Category Archives: Fairness

What A Man Would Do

All men should take a stand to curtail the shenanigans and misconduct by fellow males and at all-male occasions, writes Joe Hight.

“We as males should emphasize the importance of treating women and everyone civilly and with respect. We should pledge never to condone, participate in or hide blatant sexual misconduct. That’s what a man would do.”

 

Opioid Crisis Collateral Damage

Opioid crisis collateral damage is a lesson for journalists, writes Byard Duncan.

Many states hit hard by the opioid crisis also are seeing a spike in foster care placements. In most cases, the broad designation of “substance abuse” is all that gets logged by social workers.

“Sometimes the information we don’t have is even more important than what we know,” writes Duncan. Think about who else is affected, keep an open mind.

 

Blacklist Uncovered By Arizona Education Reporter

“After three hours, I was the only reporter left in the room. Sometimes that’s all it takes.”

Hank Stephenson tells the story of an Arizona education beat reporter who discovers a blacklist of 1,400 school employees despite a teacher shortage. Patience and digging pay off.

 

Correcting Twitter Mistakes With Transparency

Correcting Twitter mistakes with transparency: Steven Potter tells how Thomson Reuters and the Associated Press correct Twitter mistakes.

“We don’t believe that an incorrect tweet should just be deleted without any further comment,” says a Thomson Reuters source. “To us, that would be lack of accountability.”

 

Quoting a Foul-Mouthed President

Journalists typically avoid reporting vulgar language, but they were tested over how far to go in repeating President Trump’s comments about “shithole countires,” or words to that effect.

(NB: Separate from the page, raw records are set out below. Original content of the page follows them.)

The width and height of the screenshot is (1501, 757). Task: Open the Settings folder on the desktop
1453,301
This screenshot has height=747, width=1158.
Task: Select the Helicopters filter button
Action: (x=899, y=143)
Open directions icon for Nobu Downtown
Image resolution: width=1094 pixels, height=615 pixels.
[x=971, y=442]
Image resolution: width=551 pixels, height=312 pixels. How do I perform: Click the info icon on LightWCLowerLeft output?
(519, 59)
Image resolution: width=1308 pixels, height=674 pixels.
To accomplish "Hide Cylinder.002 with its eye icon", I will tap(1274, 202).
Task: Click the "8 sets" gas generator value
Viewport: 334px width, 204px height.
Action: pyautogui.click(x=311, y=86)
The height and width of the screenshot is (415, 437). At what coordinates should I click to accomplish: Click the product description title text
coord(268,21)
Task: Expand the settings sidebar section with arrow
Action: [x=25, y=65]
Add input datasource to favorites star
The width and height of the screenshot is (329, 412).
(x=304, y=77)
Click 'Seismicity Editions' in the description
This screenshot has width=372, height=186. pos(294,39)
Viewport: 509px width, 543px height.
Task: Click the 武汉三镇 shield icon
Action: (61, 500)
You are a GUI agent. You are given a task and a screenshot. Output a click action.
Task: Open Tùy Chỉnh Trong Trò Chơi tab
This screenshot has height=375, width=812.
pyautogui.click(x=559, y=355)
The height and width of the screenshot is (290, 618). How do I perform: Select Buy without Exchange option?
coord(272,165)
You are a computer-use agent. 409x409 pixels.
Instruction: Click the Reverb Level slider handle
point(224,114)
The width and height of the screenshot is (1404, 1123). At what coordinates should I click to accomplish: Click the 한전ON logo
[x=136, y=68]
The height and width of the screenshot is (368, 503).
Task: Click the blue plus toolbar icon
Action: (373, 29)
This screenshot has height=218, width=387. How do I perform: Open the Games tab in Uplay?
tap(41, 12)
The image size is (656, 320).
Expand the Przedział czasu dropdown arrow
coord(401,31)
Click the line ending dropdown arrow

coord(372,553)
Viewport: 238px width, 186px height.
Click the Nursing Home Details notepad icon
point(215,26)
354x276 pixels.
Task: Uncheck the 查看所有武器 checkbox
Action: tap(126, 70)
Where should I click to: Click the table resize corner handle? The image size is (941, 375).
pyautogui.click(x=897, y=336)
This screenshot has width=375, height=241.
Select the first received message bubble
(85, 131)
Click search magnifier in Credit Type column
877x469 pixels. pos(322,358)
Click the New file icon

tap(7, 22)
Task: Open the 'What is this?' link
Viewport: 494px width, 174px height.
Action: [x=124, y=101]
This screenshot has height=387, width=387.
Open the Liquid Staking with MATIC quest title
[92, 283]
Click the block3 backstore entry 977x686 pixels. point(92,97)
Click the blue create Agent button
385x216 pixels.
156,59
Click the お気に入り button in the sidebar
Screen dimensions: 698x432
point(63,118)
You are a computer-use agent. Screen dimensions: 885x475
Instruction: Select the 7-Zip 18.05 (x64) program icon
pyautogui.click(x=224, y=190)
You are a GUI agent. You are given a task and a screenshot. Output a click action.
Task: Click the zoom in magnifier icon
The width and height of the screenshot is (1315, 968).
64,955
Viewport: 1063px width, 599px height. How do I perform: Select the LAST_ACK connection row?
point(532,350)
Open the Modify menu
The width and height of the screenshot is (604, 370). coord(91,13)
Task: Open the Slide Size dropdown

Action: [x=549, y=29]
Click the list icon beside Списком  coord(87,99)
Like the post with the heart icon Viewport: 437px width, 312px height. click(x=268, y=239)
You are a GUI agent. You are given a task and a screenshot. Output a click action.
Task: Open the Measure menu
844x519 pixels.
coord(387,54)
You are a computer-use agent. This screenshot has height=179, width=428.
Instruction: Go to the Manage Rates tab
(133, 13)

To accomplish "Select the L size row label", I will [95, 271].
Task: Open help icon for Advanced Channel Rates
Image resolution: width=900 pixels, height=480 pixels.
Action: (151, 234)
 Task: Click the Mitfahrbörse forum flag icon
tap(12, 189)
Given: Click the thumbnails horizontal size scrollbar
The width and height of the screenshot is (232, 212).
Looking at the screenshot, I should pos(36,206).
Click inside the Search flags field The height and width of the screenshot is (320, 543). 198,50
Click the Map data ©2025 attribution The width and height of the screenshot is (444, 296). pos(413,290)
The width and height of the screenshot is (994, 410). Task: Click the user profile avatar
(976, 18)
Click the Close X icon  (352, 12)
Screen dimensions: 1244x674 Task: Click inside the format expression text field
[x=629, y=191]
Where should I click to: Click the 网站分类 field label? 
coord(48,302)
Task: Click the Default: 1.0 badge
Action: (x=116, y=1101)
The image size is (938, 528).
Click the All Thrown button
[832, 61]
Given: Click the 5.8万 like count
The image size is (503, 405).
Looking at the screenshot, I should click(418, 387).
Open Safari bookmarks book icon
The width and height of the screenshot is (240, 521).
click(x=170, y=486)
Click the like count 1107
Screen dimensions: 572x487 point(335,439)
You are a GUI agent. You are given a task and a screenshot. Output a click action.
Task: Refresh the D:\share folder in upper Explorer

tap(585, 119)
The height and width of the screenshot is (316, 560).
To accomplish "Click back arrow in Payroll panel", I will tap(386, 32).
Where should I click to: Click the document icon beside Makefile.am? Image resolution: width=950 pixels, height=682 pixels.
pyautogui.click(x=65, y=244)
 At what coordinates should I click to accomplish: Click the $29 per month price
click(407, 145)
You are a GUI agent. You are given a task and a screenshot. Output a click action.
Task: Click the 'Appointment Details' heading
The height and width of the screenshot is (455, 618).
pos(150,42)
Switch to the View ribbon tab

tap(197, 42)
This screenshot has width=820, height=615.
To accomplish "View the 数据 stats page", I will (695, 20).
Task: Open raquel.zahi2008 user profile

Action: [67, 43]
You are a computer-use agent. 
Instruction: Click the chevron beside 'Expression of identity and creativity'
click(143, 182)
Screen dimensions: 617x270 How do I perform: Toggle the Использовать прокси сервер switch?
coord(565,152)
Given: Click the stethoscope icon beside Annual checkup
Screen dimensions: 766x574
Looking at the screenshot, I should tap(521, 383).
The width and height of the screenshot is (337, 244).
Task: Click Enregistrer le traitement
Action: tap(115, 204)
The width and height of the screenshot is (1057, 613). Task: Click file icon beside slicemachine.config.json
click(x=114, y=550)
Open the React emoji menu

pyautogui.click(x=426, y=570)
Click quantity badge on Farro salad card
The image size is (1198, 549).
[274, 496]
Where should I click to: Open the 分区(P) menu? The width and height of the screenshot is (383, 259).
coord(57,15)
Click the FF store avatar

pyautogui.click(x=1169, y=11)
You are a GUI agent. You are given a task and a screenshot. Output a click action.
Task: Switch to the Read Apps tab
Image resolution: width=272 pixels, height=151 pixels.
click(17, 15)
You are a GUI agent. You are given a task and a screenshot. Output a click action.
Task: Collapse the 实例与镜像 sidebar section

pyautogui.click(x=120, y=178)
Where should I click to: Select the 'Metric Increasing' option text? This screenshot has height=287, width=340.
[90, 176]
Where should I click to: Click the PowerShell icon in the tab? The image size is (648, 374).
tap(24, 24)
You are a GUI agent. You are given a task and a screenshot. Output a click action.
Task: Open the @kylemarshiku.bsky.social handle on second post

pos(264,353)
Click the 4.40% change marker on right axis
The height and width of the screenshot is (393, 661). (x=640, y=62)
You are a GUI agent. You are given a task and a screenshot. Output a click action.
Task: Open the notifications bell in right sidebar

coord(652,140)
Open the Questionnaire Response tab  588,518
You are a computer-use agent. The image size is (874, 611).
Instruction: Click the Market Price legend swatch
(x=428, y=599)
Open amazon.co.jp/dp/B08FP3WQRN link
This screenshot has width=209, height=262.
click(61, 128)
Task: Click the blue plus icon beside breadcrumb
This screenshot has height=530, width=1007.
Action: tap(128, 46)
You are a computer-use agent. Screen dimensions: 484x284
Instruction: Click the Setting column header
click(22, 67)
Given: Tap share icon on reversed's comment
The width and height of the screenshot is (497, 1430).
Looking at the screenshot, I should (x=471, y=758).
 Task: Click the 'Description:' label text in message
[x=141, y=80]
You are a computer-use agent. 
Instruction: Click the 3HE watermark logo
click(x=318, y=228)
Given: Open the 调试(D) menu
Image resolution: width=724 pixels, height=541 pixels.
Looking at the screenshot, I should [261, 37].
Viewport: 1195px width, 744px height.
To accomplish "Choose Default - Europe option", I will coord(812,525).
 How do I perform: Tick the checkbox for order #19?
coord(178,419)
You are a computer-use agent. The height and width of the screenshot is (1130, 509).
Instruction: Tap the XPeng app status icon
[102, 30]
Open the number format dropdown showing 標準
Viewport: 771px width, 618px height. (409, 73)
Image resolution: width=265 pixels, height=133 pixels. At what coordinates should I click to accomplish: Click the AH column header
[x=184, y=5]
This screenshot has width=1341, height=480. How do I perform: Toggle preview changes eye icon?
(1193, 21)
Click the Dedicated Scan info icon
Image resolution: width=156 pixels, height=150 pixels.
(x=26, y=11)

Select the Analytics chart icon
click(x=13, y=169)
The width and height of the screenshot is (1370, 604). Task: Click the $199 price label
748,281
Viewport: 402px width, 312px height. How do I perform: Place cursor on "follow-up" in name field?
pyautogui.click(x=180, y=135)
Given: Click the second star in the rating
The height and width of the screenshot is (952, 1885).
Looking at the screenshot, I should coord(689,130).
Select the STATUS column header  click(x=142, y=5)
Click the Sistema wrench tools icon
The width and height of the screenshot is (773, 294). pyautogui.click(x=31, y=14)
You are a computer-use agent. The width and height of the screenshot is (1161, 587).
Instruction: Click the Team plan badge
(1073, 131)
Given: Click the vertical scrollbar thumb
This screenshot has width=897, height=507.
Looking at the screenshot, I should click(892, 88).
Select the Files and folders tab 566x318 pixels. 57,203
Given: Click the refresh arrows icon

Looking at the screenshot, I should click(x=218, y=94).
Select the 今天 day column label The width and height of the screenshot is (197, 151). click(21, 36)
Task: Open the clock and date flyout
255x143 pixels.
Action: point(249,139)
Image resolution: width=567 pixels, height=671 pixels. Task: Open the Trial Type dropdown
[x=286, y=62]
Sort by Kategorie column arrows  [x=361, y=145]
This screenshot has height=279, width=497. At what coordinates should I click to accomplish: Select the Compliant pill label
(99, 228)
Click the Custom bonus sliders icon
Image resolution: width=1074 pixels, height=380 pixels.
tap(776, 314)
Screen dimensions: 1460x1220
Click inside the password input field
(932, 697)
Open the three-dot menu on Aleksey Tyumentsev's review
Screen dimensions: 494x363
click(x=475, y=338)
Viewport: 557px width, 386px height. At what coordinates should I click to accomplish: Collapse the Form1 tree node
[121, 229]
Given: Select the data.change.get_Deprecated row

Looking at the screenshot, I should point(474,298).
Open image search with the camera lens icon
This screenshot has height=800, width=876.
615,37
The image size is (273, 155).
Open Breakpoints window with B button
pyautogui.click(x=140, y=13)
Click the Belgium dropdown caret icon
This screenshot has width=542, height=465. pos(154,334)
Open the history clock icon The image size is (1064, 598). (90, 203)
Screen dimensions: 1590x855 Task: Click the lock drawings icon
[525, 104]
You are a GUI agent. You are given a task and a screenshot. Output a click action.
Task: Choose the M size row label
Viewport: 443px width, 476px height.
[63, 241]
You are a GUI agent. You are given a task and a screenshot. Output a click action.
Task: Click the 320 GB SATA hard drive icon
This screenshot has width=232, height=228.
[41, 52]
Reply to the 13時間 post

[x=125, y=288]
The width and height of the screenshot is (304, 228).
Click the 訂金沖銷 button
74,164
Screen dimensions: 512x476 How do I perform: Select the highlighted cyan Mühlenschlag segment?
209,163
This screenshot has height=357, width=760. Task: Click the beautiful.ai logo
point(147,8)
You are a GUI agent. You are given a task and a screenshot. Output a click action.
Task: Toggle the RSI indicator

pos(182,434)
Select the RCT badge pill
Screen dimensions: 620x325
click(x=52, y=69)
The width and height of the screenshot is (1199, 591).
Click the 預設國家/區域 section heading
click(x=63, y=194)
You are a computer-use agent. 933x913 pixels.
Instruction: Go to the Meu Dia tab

Michael M. Grynbaum surveyed media and found they differed, some explicit while others nuanced. In this case, the profane quote was not incidental to the story, it was the story.

The reporting appears to follow the direction of a cultural shift to coarse language.

Observers note that Trump’s remarks follow others that forced journalists to consider their standards, like “pussy.” They also note that Trump is not the only president to use offensive language. President George W. Bush used an expletive to describe a New York Times reporter.

A generation of so ago, words like “hell” or “damn” were not seen in daily newspapers, or heard on radio or television, much less the F-word. These appear fairly commonly now.

President Lyndon Johnson often used colorful language, sometimes off-color. In 1965 Johnson ordered U.S. military intervention in the Dominican Republic, and reportedly said, “Those people couldn’t pour piss out of a boot if they had instructions on the heel!” The disparaging remarks could have upset U.S.-Latin American relations if they had been widely reported.

President Gerald Ford fired his agriculture secretary, Earl Butz, in 1976 for highly offensive remarks quoted in Rolling Stone Magazine about why African-Americans don’t vote Republican.

In the ongoing discussion of what to report or not, retired journalism professor Robert Buckman offers this thought from from Arthur Brisbane, American journalist, editor and author: “A newspaper is a mirror reflecting the public, a mirror more or less defective, but still a mirror.”

 

Top 10 Media Ethics Issues of 2017

Covering a time span of 84 years, iMediaEthics releases its annual report on the top media ethics issues.

Leading the list, writes Sydney Smith, is behavior in the workplace — the explosive story of top media figures who lost their jobs because of sexual misconduct.

In tenth place, the Associated Press releases a yearlong review into its working relationship with Nazis in Germany before World War Two.

Global Gender and Power Reporter

International coverage of gender and power: Pete Vernon writes about BuzzFeed News’s global women’s rights and gender reporter.

Women spend much of their lives and energy preparing against being attacked by a stranger, she says, when in fact more than 95 percent of the time we are violated by people we know.

 

Using The Term “Racist.”

Touchy subject — using the term “racist” while covering President Trump.

“Placing labels on speech by any public figure runs the risk of editorialization, and newsroom decision makers are wary of overstepping conventional norms,” writes Pete Vernon.

Bottom line: It’s time reporters do what columnists and opinion writers do, says Vernon.